PIAZZA ARMERINA. Via libera del Ministero dell'Interno ai fondi per il centro piazzese per rifugiati e richiedenti asilo. Per i prossimi tre anni la città gestirà 25 posti destinati a migranti provenienti da diverse aree del mondo connotate da gravi emergenze economiche e politiche. Il servizio Centrale ministeriale ha infatti pubblicato le graduatorie del cosiddetto bando Sprar, un acronimo che sta per Sistema di Protezione per Richiedenti Asilo e Rifugiati. Il Comune, attraverso l'associazione Don Bosco 2000, partner scelto nei mesi scorsi in seguito ad una procedura pubblica in qualità di gestore del centro, aveva presentato agli uffici ministeriali la richiesta di approvazione del progetto Sprar per il triennio 2014-2016.
Quel progetto si è classificato adesso all'ottantesimo posto sui 367 progetti approvati in tutta Italia. Lo spirito del sistema di protezione ministeriale si basa sul concetto di accoglienza integrata, in cui al migrante si offre non solo la distribuzione di vitto e alloggio, ma anche un insieme di misure di informazione, accompagnamento, assistenza e orientamento, attraverso la costruzione di percorsi individuali di inserimento socio-economico.
Tale obiettivo verrà realizzato da una equipe multidisciplinare che include mediatori culturali, mediatori linguistici, operatori di accoglienza, operatori legali, sanitari, psicologi, e altre figure professionali. In sede di progettazione sono state coinvolte anche imprese del territorio per migliorare l'integrazione e valutare le opportunità, a fine programma, di un'autosufficienza economica. «Un grande progetto per la nostra città, nell'ottica dello spirito dell'accoglienza che contraddistingue questa amministrazione comunale», commenta il vicesindaco Giuseppe Mattia.
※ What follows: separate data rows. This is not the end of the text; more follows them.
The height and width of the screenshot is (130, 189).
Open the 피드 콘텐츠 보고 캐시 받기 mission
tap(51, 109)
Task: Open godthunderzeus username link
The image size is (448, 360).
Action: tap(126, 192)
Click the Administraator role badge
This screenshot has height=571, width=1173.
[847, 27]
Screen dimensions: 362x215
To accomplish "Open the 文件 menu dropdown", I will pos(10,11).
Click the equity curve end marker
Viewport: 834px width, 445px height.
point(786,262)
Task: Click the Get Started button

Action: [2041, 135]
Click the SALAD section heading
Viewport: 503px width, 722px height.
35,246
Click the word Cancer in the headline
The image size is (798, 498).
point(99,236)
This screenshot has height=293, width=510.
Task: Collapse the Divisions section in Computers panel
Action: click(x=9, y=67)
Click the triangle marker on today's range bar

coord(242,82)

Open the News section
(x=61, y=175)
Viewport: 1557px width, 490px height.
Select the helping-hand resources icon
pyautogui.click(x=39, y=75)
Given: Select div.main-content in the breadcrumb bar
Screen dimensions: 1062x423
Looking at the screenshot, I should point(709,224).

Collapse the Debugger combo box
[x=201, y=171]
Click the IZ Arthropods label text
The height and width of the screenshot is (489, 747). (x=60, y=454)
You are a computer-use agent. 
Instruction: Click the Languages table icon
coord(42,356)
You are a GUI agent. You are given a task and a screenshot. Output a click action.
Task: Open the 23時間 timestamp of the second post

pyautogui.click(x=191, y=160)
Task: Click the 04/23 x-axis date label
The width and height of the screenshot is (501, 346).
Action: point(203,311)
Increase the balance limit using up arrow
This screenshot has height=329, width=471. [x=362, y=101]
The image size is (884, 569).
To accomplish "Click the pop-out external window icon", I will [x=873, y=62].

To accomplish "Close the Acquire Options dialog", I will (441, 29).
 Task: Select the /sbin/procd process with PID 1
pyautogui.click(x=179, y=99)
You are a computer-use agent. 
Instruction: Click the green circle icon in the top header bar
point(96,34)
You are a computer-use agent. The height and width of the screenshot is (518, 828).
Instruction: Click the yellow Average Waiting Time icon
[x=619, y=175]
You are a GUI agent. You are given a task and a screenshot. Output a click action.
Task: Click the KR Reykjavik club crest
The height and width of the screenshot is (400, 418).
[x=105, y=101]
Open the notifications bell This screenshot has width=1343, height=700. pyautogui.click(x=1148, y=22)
«Da anni siamo coinvolti nella gestione e organizzazione di servizi ai migranti ospitati nelle strutture del nostro territorio e abbiamo sempre messo a servizio tutta la nostra professionalità per sostenere queste politiche di accoglienza nell'ottica di uno spirito di fratellanza», aggiunge.
«Inoltre siamo soddisfatti per la collaborazione con il comune di Aidone e colgo l'occasione per ringraziare il sindaco Filippo Gangi e per augurare anche a lui buon lavoro visto che anche il comune di Aidone ha visto approvare il suo progetto», dice. Il progetto di Sprar della vicina Aidone, infatti, si è collocato al 99° posto, sempre attraverso il gestore Don Bosco 2000, con la possibilità in questo caso di ospitare fino a 15 migranti rifugiati e richiedenti asilo.
«Aidone si colloca nell'importante rete dello Sprar essendo a tutti gli effetti città di accoglienza e solidarietà, sulla base dell'esperienza degli scorsi anni nei quali abbiamo ospitato stranieri minori che sono stati seguiti nella filosofia dei percorsi di autentica integrazione», sottolinea il sindaco Gangi.